Rhys guardó la bolsa, con el kender y la pieza de khas, en la pechera de la túnica y trepó a las quebradas rocas, que estaban húmedas y resbaladizas por la lluvia. Se escurrió y tuvo que usar las dos manos para no caer. Sollozó de dolor al apoyar los dedos rotos.

Oía el siseante jadeo de Krell a su espalda y percibía su ira. Continuó adelante.

Se había quedado sin fuerzas para cuando llegó al borde de la isla, aunque, de todos modos, ya no la necesitaba. Sólo tenía que dar otro paso y para eso no se precisaba mucha energía.

Rhys miró abajo. Se encontraba en lo alto de un acantilado vertical.
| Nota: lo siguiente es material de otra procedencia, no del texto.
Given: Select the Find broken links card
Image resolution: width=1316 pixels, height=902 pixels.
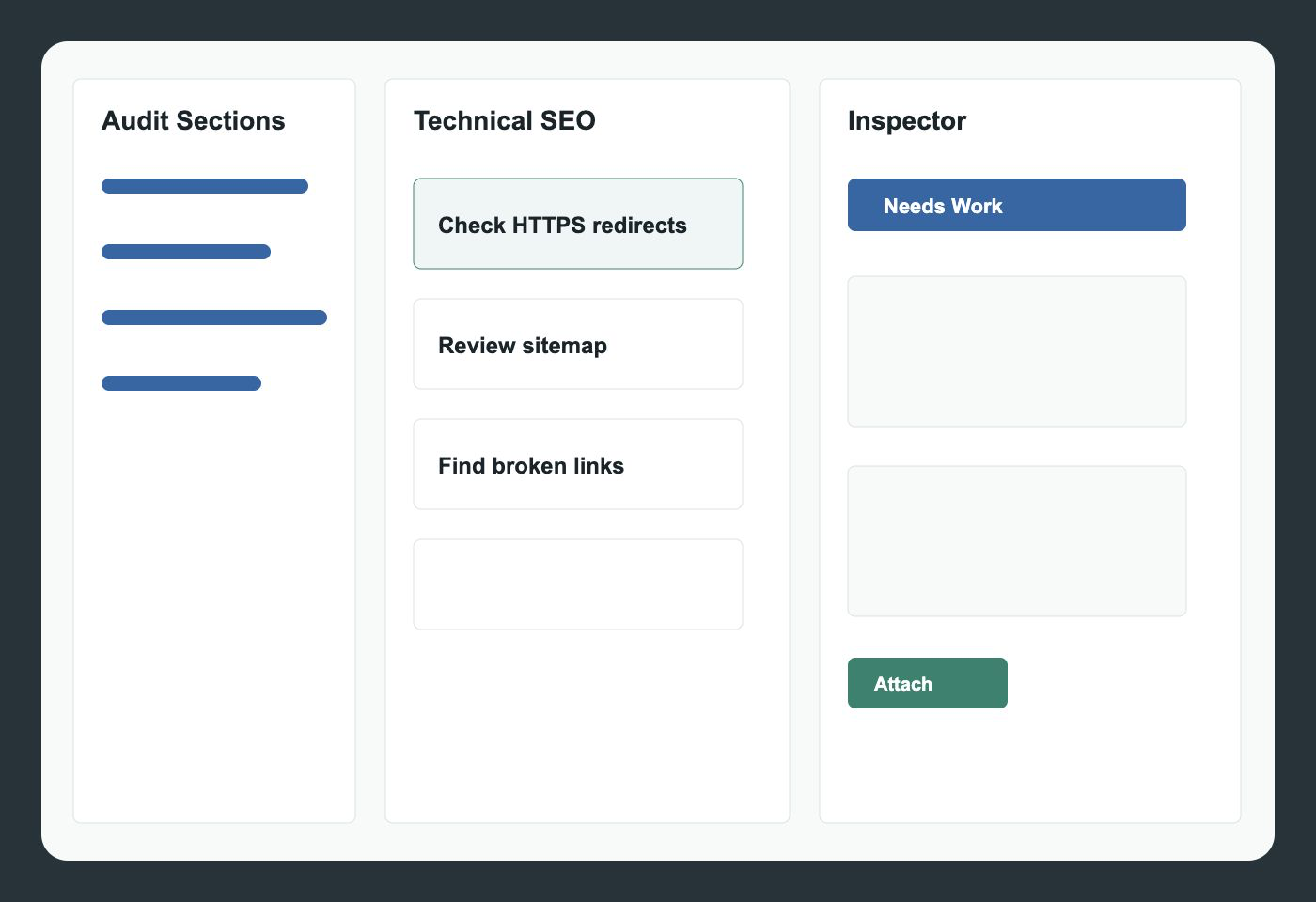Looking at the screenshot, I should 578,464.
Al fondo —muy lejos, allá abajo— el oleaje rompía contra la pared rocosa. La rabia y el miedo de la diosa alumbraba la noche como si fuese de día. Rhys se fijó en pequeños detalles, como la espuma arremolinada, el movimiento ondulante de verdes algas al ser arrastradas por el agua sobre una roca brillante y que flotaban en la superficie como el cabello de un ahogado.

El monje contempló más allá del océano el horizonte envuelto en la bruma y la lluvia torrencial.

Krell había llegado a las rocas y avanzaba torpemente entre ellas a la par que bramaba maldiciones y blandía la espada.

Moviéndose despacio, como si quisiera evitar resbalarse, Rhys trepó a un promontorio que se extendía sobre el vacío. Estaba sereno, listo, el alma sosegada.